NAME

Text::APL - non-blocking and streaming capable template engine

SYNOPSIS

Simple example

$template->render(
    input  => \$input,
    output => \$output,
    vars   => {foo => 'bar'}
);

Streaming example

$template->render(
    input => sub {
        my ($cb) = @_;

        # Call $cb($data) when data is available
        # Call $cb->() on EOF
    },
    output => sub {
        my ($chunk) = @_;

        # Print $chunk to the needed output
        # $chunk is undef when template is fully rendered
    },
    vars => {foo => 'bar'}
);

DESCRIPTION

This is yet another template engine. But compared to others it supports non-blocking (read/write) and streaming output.

Reader/Writer

Reader and writer can be a subroutine references reading from any source and writing output to any destination. Sane default implementations for reading from a string, a file or file handle and writing to the string, a file or a file handle are also available.

Parser

Parser can parse not only full templates but chunk by chunk correctly resolving any ambiguous leftovers. This allows immediate parsing.

This for example works just fine:

$parser->parse('<% $hello');
$parser->parse(' %>');

Compiler

Compiler compiles templates into Perl code but when evaluating does not create a Perl string that accumulates all the template output, but rather provides a special print function that pushes the content as soon as it's available (streaming).

The generated Perl code can looks like this:

Hello, <%= $nickname %>!

# becomes

__print(q{Hello, });
__print_escaped(do {$foo});
__print(q{!});

SYNTAX

Syntax is borrowed from the template standards shared among several web framewoks in different languages:

<% foo() %> # evaluate code
% foo()

<%= $foo %> # insert evaluation result
%= $foo

<%== $foo %> # insert evaluation result without escaping
%== %foo

No new template language is provided, just the old Perl.

METHODS

new

my $template = Text::APL->new;

Create new Text::APL instance.

Accepted options:

render

$template->render(
    input   => \$input,
    output  => \$output,
    vars    => {foo => 'bar'},
    helpers => {
        time => sub {time}
    }
);

input and output can be a filename, a reference to scalar, a file handle and a reference to subroutine. Read more at Text::APL::Reader and Text::APL::Writer.

vars are Perl variables available in the template.
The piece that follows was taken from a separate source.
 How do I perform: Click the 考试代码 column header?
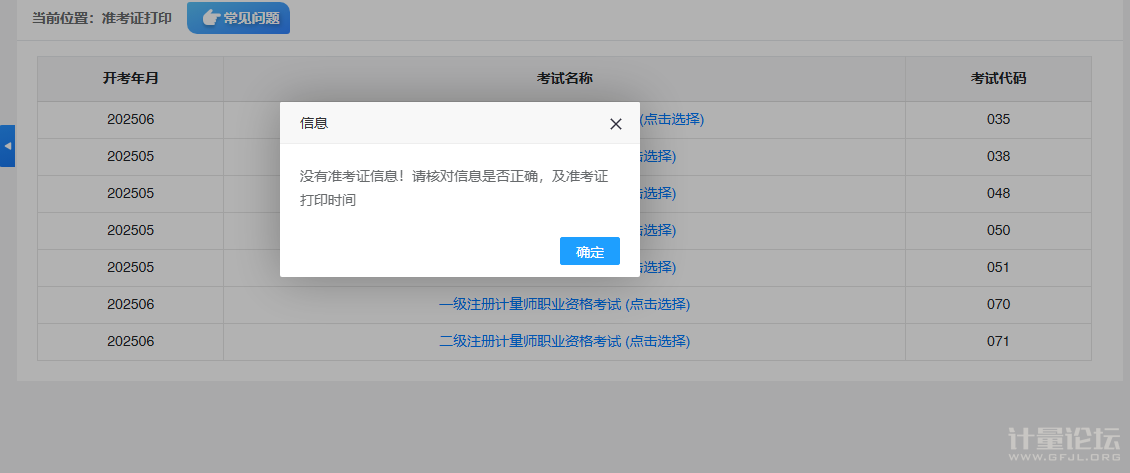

helpers are Perl subroutines. available in the template.

EXAMPLES

For working examples see examples/ directory in distribution.

DEVELOPMENT

Repository

http://github.com/vti/text-apl

AUTHOR

Viacheslav Tykhanovskyi, vti@cpan.org.

COPYRIGHT AND LICENSE

Copyright (C) 2012-2017, Viacheslav Tykhanovskyi

This program is free software, you can redistribute it and/or modify it under the terms of the Artistic License version 2.0.